In addition to the share of the population entitled to basic health services, the range of services included in a publicly defined benefit package and the proportion of costs covered are the other dimensions defining the extent of health care coverage in a country. 7.10 assesses these three dimensions of coverage for a selected number of key health care functions. For each function, it displays the share of the costs that is funded collectively – either by government schemes or compulsory insurance arrangements. Differences across countries in the share of the costs covered can be due to the fact that some specific goods and services are included in the public benefit package in one country but not in another (e.g. a particular drug or medical procedure), that cost-sharing arrangements for the same goods and services vary or that some services are only covered for specific population groups in a country.
In the EU, inpatient services in hospitals are more comprehensively covered than any other type of care. Across the EU, 93% of all inpatient costs are borne by government or compulsory insurance schemes. In many countries, patients have access to free acute inpatient care. This is the case, for example, in Denmark, Hungary, Poland, Spain and the United Kingdom, so government and compulsory schemes cover more than 90% of these costs in those countries. In the Netherlands, these services are also free of charge once the annual general deductible has been met. Only in Cyprus, Greece and Ireland is the financial coverage for costs of inpatient care below 70%. In those countries, patients frequently choose treatment in facilities not included in the public benefit package.
More than three-quarters of spending on outpatient care in the EU are borne by government and compulsory health financing schemes (77%). With the exception of Bulgaria and Cyprus, at least 50% of all outpatient medical care costs are financed by compulsory third-party payers in EU countries. In a number of countries, outpatient primary and specialist care are generally free at the point of service but user charges may still apply for specific services or if providers outside the public sector are consulted. This is, for example, the case in Denmark, where 92% of total costs are covered but user charges exist for visits to psychologists and physiotherapists, and the United Kingdom (84%), where care provision outside of NHS commissioned services are not covered.

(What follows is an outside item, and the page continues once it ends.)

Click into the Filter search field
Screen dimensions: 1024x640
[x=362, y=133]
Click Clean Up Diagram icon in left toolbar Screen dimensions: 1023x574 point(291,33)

Public coverage for dental care costs is more limited in the EU with more restricted service packages (frequently limited to children) and higher levels of cost-sharing. Around 30% of total dental care costs are borne by government schemes or compulsory insurance in Europe. More than half of this spending is only covered in a few EU countries: Slovenia (51%), the Slovak Republic (56%), Croatia (61%) and Germany (68%). By contrast, in countries like Italy and the United Kingdom, dental care costs for adults without any specific entitlement are not covered. In countries where dental care is not comprehensively included in the public benefit package, voluntary health insurance may play an important role in providing financial protection. This is the case in the Netherlands where more than 70% of total costs are borne by these schemes.
Public coverage for pharmaceuticals is also typically less comprehensive than coverage for inpatient and outpatient care. Across the EU, around 64% of all pharmaceutical costs are covered by government and compulsory schemes. Over-the-counter medications – which are available without prescription and are typically not covered by basic coverage schemes – play an important role in some countries (see indicator “Pharmaceutical Expenditure” in Chapter 5). Less than 20% of pharmaceutical costs are covered by government schemes in Cyprus and Bulgaria. In Germany, this proportion reaches 84% as cost-sharing is only moderate with patients generally having to pay a co-insurance rate of 10% for each prescribed pharmaceutical capped at EUR 10 per item within an annual Co-payment Cap.

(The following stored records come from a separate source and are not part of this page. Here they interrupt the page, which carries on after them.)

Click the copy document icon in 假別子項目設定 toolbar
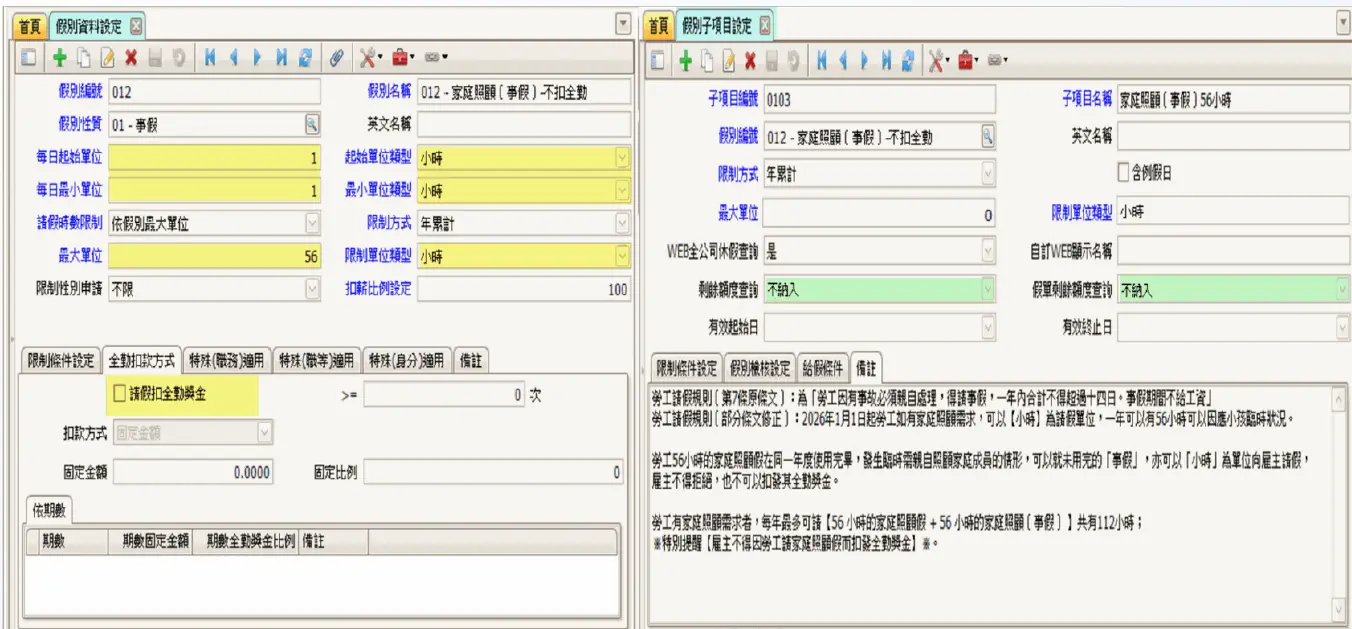Image resolution: width=1352 pixels, height=629 pixels. click(x=708, y=61)
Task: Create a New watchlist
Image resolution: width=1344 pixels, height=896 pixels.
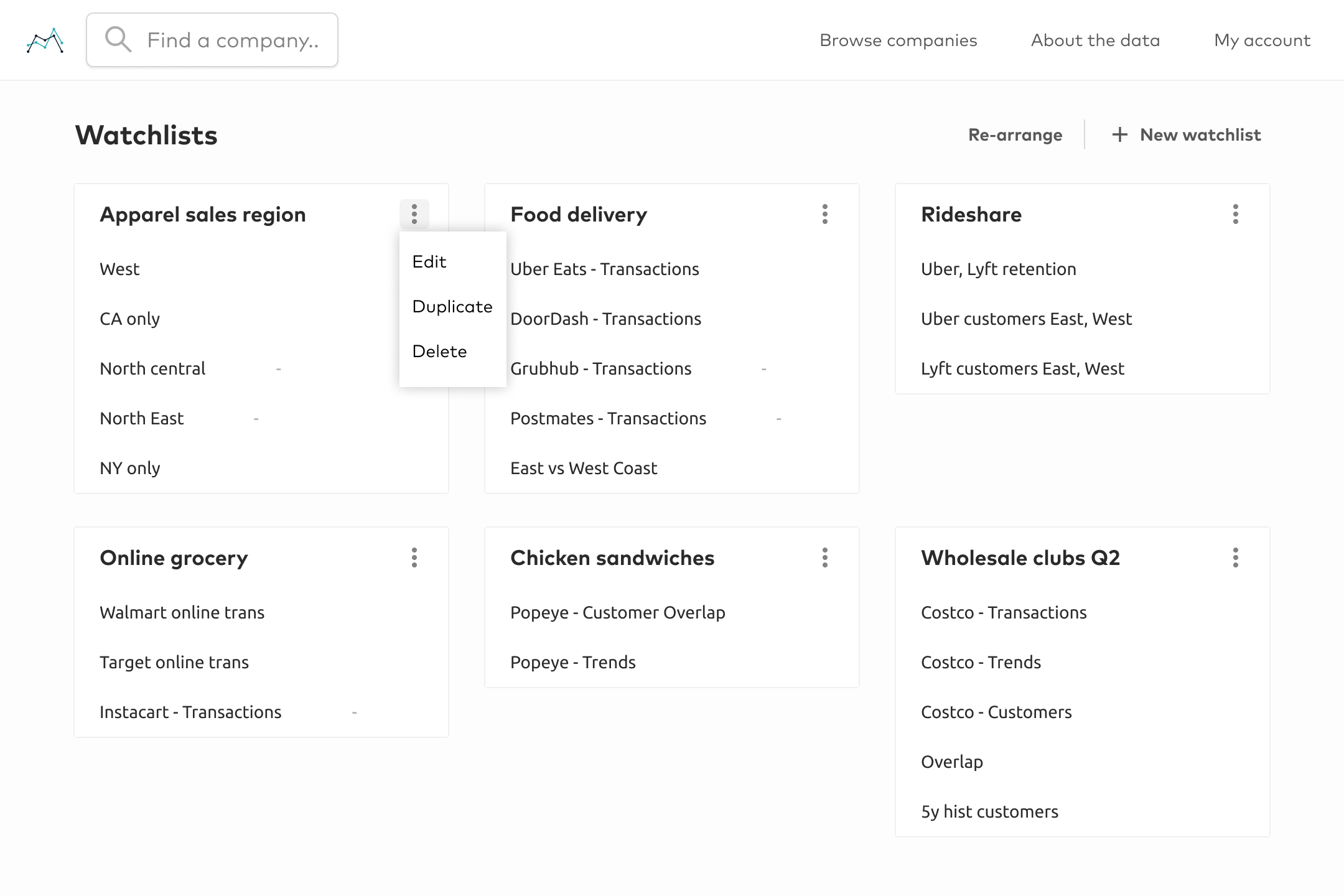Action: (1200, 135)
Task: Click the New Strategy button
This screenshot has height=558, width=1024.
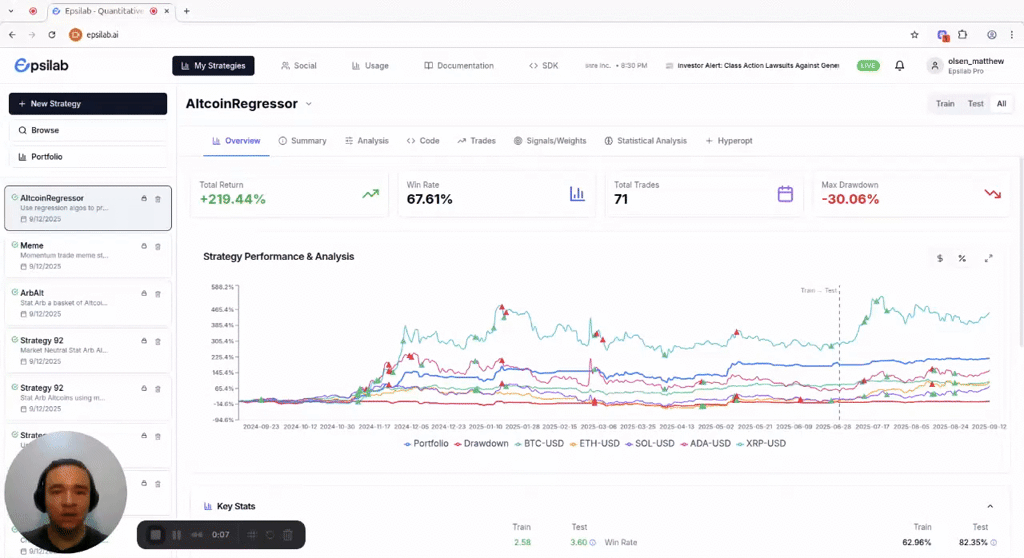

Therapeutic appliances such as glasses and other eye products, hearing aids and other medical devices are typically covered to a lesser extent than other health services. Government and compulsory insurance schemes cover more than 50% of these expenses in only four EU countries. In case of corrective eye products, compulsory coverage is often limited to paying partially for the cost of glasses, while private households are left to bear the full cost of the frames if they are not covered by complementary insurance.